Associate Professor of Pharmaceutics and Neuroscience

Molecular Signaling Laboratory

The major goal of Baskilab is to understand the regulatory role of Transient Receptor Potential (TRP) ion channels in the pathophysiology of neurodegenerative, neuromuscular and metabolic diseases and Pain.

Mammalian superfamily of TRP channels represent six related subfamilies – TRPC (canonical), TRPV (vanilloid), TRPM (melastatin) TRPP (polycystin), TRPML (mucolipin) and TRPA1 (ankyrin). All TRP channels are putative six-transmembrane polypeptide subunits that assemble as tetramers to form cation-permeable pores. TRP proteins coassemble to generate cation sensitive channels with specific biophysical properties. TRP channel proteins are ubiquitously expressed and most have splice variants. Therefore, many cells have a number of TRP channel proteins. TRP channels are involved in the regulation of several cellular functions including fertilization, development, thermosensation, nociception, taste, vision, mechanosensation, and intra- and extracellular Ca2+ and Mg2+ homeostasis.

To expand our knowledge of synaptic diversity in the expression and interactions among TRP channel proteins, PIP2, neurotoxins and lipid microdomains, we aim to uncover the potential role of novel partners that orchestrate neuronal exoendocytic mechanisms.
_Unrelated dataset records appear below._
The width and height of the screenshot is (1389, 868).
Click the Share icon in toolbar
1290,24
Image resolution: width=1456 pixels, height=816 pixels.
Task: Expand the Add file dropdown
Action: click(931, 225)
We employ electrophysiology, intracellular Ca2+ imaging, optogenetics, confocal microscopy, biochemical, cell and molecular biological techniques and in vivo animal models to evaluate the role of PIP2 and TRP channels in physiology and pathophysiology.

We use in vivo animal models to study the behavioral changes during the development and progression of degenerative diseases and use in vitro isolated nerve-muscle preparations, primary and cultured cell lines and unrestrained worms (C elegans) to investigate the complex mechanisms that are involved in the cause and regulation of degenerative diseases by TRP channels, PIP2, and lipid microdomains. This will help our long-term goal to uncover the potentials of TRP channels as therapeutic targets against pain and metabolic and degenerative diseases.